TEXT SECTION:
....
The address translation algorithm used by your card reader may not match up to the one used by the XTIDE .

See this excerpt from https://code.google.com/archive/p/xtideuniver … kis/Manual.wiki :

Drive configuration information is displayed for XTIDE Universal BIOS controlled drives. Information includes:
Addressing (Addr.)
This can be L-CHS, P-CHS, LBA28 or LBA48. CHS addressing is the old type of addressing method where cylinder, head and sector numbers will be handled separately. Original PC BIOS functions are designed for CHS addressing with maximum hard disk size being 7.8 GiB (8.4 GB). LBA addressing is modern addressing method where every sector has its own address. There are no cylinders or heads anymore. Enhanced BIOS functions were introduced for LBA drives but they are not supported before Windows 95 (DOS 7). These EBIOS function are not yet supported by XTIDE Universal BIOS. CHS address must be translated to LBA address when using old CHS BIOS functions with LBA addressing.
....
DIRECTIONS:
Extend the passage on XTIDE drive addressing, picking up after its last sentence.
....
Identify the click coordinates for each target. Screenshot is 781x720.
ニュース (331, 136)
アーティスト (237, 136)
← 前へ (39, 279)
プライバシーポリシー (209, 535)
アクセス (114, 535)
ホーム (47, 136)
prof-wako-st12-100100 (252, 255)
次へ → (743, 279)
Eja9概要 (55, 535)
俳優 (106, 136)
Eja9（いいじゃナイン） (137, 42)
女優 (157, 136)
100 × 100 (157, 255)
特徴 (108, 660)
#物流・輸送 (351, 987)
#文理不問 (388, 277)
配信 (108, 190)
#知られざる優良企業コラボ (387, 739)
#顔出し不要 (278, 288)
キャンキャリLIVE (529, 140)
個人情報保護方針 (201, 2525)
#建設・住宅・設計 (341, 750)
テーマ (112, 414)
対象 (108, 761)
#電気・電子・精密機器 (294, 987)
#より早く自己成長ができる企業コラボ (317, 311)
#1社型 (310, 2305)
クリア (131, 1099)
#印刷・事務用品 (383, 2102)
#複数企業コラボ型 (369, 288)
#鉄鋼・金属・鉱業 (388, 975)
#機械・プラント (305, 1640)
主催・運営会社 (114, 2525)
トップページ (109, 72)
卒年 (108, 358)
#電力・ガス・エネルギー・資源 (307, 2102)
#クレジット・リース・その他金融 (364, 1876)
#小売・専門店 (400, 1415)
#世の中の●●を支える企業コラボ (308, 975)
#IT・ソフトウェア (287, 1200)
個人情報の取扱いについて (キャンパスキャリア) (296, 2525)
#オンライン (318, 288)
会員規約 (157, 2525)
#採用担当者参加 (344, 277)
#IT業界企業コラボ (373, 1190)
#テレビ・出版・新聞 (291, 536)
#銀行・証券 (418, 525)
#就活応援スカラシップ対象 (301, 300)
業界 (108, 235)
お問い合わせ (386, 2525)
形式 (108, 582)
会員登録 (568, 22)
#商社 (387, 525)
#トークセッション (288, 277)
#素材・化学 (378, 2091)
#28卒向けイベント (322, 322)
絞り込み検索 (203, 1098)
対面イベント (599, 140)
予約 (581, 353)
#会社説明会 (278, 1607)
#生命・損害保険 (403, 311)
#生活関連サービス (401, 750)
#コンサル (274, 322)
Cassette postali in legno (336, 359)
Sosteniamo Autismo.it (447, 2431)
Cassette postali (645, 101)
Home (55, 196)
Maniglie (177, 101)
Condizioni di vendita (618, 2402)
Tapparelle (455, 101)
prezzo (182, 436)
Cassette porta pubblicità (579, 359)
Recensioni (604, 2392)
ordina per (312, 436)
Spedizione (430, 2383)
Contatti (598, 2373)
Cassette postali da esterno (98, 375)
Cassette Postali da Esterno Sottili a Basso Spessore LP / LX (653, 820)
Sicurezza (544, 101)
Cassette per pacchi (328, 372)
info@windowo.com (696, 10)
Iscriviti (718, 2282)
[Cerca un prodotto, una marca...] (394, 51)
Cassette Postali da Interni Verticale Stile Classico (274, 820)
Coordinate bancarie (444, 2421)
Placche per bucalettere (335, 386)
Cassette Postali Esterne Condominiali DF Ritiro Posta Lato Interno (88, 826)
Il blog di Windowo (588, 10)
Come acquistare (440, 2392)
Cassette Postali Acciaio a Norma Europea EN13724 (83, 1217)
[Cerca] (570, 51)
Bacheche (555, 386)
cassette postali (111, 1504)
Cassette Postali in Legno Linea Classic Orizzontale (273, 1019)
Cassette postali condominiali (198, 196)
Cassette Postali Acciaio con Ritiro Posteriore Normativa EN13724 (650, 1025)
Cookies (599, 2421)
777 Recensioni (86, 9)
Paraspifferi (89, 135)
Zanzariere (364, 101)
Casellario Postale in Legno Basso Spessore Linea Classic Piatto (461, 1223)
....
RESULT BELOW:
L-CHS (known as NORMAL on many old BIOSes) is used for drives <= 504 MiB that can accept the CHS parameters without translation. That makes L-CHS the fastest addressing method.
P-CHS (known as LARGE on many old BIOSes) is used for drives from 504 MiB up to 7.8 GiB. This is a bit slower than L-CHS since simple translation is required to make BIOS L-CHS parameters compatible with IDE P-CHS parameters.
LBA28 (28-bit address) allows drive sizes up to 128 GiB (137 GB) but maximum accessible size is 7.8 GiB when old BIOS functions are used. L-CHS to LBA translation is more complex and slower than L-CHS to P-CHS conversion.
LBA48 (48-bit address) work just like LBA28 but with 20 more address bits. This makes possible to use drives with over 128 GiB capacity.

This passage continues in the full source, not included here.